**Exercise brief**
From the first line of the data below, copy each line up to the one containing "[陳幸妤] (18, 216)", and include that line too.

**Records for this exercise**
□ □ □

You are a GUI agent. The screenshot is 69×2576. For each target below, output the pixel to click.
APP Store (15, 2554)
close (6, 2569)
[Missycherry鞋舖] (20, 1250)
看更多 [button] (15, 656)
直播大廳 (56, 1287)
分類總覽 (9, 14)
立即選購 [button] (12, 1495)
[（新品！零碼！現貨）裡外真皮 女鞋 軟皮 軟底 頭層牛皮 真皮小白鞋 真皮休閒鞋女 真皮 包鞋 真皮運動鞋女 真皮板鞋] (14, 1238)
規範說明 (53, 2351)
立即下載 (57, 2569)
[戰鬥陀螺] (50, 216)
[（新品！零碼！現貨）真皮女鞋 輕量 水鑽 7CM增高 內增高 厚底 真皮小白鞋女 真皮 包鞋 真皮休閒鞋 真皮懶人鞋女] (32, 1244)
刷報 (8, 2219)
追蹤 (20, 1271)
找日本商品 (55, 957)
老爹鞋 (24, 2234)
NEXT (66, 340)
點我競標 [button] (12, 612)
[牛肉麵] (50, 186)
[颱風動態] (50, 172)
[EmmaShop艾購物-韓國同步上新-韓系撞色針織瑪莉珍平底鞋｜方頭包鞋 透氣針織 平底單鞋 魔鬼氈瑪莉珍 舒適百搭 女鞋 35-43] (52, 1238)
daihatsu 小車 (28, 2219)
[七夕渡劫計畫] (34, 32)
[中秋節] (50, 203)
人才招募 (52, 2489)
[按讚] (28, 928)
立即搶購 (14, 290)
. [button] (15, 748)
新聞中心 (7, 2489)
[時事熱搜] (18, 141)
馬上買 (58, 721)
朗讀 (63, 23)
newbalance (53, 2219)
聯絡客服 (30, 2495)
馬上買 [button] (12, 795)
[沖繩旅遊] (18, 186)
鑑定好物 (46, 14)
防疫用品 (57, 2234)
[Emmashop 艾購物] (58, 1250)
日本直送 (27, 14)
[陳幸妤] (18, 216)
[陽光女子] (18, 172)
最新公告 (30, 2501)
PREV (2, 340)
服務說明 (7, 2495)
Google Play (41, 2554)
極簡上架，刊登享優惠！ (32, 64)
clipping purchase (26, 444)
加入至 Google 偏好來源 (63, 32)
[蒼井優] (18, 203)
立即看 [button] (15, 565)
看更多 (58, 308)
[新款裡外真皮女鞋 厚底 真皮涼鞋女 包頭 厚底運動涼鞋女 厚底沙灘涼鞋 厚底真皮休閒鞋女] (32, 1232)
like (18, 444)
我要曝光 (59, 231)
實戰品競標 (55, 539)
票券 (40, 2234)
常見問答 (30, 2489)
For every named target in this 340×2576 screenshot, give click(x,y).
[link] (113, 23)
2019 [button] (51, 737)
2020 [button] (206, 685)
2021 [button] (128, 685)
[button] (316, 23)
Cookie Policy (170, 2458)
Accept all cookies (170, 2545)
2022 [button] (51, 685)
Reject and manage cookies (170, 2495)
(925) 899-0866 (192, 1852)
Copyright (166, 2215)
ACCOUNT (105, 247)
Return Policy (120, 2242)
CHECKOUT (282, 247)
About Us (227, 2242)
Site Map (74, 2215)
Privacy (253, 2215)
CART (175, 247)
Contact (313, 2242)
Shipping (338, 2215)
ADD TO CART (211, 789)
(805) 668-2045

□ □ □

**Response**
You are a GUI agent. The screenshot is 69×2576. For each target below, output the pixel to click.
APP Store (15, 2554)
close (6, 2569)
[Missycherry鞋舖] (20, 1250)
看更多 [button] (15, 656)
直播大廳 (56, 1287)
分類總覽 (9, 14)
立即選購 [button] (12, 1495)
[（新品！零碼！現貨）裡外真皮 女鞋 軟皮 軟底 頭層牛皮 真皮小白鞋 真皮休閒鞋女 真皮 包鞋 真皮運動鞋女 真皮板鞋] (14, 1238)
規範說明 (53, 2351)
立即下載 (57, 2569)
[戰鬥陀螺] (50, 216)
[（新品！零碼！現貨）真皮女鞋 輕量 水鑽 7CM增高 內增高 厚底 真皮小白鞋女 真皮 包鞋 真皮休閒鞋 真皮懶人鞋女] (32, 1244)
刷報 (8, 2219)
追蹤 (20, 1271)
找日本商品 (55, 957)
老爹鞋 (24, 2234)
NEXT (66, 340)
點我競標 [button] (12, 612)
[牛肉麵] (50, 186)
[颱風動態] (50, 172)
[EmmaShop艾購物-韓國同步上新-韓系撞色針織瑪莉珍平底鞋｜方頭包鞋 透氣針織 平底單鞋 魔鬼氈瑪莉珍 舒適百搭 女鞋 35-43] (52, 1238)
daihatsu 小車 (28, 2219)
[七夕渡劫計畫] (34, 32)
[中秋節] (50, 203)
人才招募 (52, 2489)
[按讚] (28, 928)
立即搶購 (14, 290)
. [button] (15, 748)
新聞中心 (7, 2489)
[時事熱搜] (18, 141)
馬上買 (58, 721)
朗讀 (63, 23)
newbalance (53, 2219)
聯絡客服 (30, 2495)
馬上買 [button] (12, 795)
[沖繩旅遊] (18, 186)
鑑定好物 (46, 14)
防疫用品 (57, 2234)
[Emmashop 艾購物] (58, 1250)
日本直送 (27, 14)
[陳幸妤] (18, 216)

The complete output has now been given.